割り当てタスク:
文書抜粋のうち、「妻は小さい頃、一度もお母さん」を含む語句で始まり「しなければならないだろう)。」で終わる範囲を、一字一句変えずに出力せよ。

文書抜粋:
# # # # # # #

ごく簡単に。
今日は妻のお母さんの最後の出勤だった。父を亡くした十八才から七十二才まで五十四年間(自分の人生はまだその年数にも達していない)。
自分の足で踏んだミシンで服を届け、弁当を売り、病院の患者の食事を作って、世の中のための仕事を果たした。家のことは、世間から受け取ったお金で切り盛りした。降って湧いたいくつものゴタゴタも細くて小さな身体の屋台骨がすべてカタをつけた。さずかった命は立派な二人の娘になって世間に帰っていった。
妻は小さい頃、一度もお母さんに足を止めて話を聞いてもらった記憶がないらしい。抱っこをしたり一緒に遊んだり、そういう親として一番おいしいところは全部夫と自分の親に譲ってしまっていた。娘とゆっくり話したいという気持ちを押し殺さなければとてもやっていける気がしなかったのかもしれない(対照的だった自分の境遇を、僕は感謝しなければならないだろう)。
職場の病院を出るときにはお餞別の花束があった。事務の人、リハビリの人、院長、もちろん厨房の人もみんな表に出て見送ってくれたらしい。なんだ、職場の人、良い人たちじゃないか。真面目で忍耐強くて、小心だけど人にやさしい働きぶりが目に浮かぶ。お母さんの心意気がみんなに通じていたのだ。そう、あの人の心意気はいとも簡単に伝わる。僕が友達に「七十過ぎてまだ働いてはる」と聞かせると、友達の顔には決まって「ほぉー」という表情が浮かんだ。そうやって素直に感心してくれるのがうれしくて、この数年間自分のことでもないのに何度自慢して回ったことか。
休むことが体に馴染んでいない人だから、一息ついたらまた何かを見つけて取り組んで、周りの人を励ましてくれるだろう。何事にも一生懸命、やっちゃり精神の献身一途。彼女のそんな生き方を、世間に出てからも手を携えて陰で支えてきた二人の娘にも感謝。

# # # # # # #

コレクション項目
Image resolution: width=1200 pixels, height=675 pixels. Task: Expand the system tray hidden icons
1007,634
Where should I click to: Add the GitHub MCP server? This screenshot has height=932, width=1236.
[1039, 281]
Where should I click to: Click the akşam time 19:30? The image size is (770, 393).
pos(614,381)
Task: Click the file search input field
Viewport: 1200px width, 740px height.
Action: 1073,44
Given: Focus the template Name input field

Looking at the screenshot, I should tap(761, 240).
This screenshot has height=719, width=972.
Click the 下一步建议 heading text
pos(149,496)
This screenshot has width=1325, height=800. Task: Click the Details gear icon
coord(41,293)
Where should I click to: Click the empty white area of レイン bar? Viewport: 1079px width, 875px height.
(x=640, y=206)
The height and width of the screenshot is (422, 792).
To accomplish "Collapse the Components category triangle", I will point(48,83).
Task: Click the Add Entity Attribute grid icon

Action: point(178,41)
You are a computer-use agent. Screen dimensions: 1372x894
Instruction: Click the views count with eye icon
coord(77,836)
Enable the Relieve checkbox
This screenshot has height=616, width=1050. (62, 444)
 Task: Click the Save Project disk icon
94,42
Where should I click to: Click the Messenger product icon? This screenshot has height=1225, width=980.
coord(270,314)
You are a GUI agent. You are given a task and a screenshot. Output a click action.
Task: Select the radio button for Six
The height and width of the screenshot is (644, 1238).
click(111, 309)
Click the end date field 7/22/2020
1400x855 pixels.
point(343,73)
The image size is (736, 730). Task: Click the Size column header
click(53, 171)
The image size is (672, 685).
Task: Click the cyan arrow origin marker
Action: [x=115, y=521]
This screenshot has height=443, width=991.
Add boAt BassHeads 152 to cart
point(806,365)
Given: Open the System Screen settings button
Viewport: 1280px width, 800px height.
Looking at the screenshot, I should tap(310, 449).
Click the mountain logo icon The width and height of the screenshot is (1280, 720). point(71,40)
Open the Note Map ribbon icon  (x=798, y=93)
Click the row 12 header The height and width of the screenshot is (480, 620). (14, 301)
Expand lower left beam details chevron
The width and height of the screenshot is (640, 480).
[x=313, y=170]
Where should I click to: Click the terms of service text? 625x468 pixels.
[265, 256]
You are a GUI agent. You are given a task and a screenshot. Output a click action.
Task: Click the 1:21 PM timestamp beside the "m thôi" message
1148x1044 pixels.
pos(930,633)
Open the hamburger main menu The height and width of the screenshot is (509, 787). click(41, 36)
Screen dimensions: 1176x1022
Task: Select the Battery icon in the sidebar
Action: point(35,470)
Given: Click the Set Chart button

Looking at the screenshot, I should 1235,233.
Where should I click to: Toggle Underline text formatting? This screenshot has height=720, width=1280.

# # # # # # #

タスク出力:
妻は小さい頃、一度もお母さんに足を止めて話を聞いてもらった記憶がないらしい。抱っこをしたり一緒に遊んだり、そういう親として一番おいしいところは全部夫と自分の親に譲ってしまっていた。娘とゆっくり話したいという気持ちを押し殺さなければとてもやっていける気がしなかったのかもしれない(対照的だった自分の境遇を、僕は感謝しなければならないだろう)。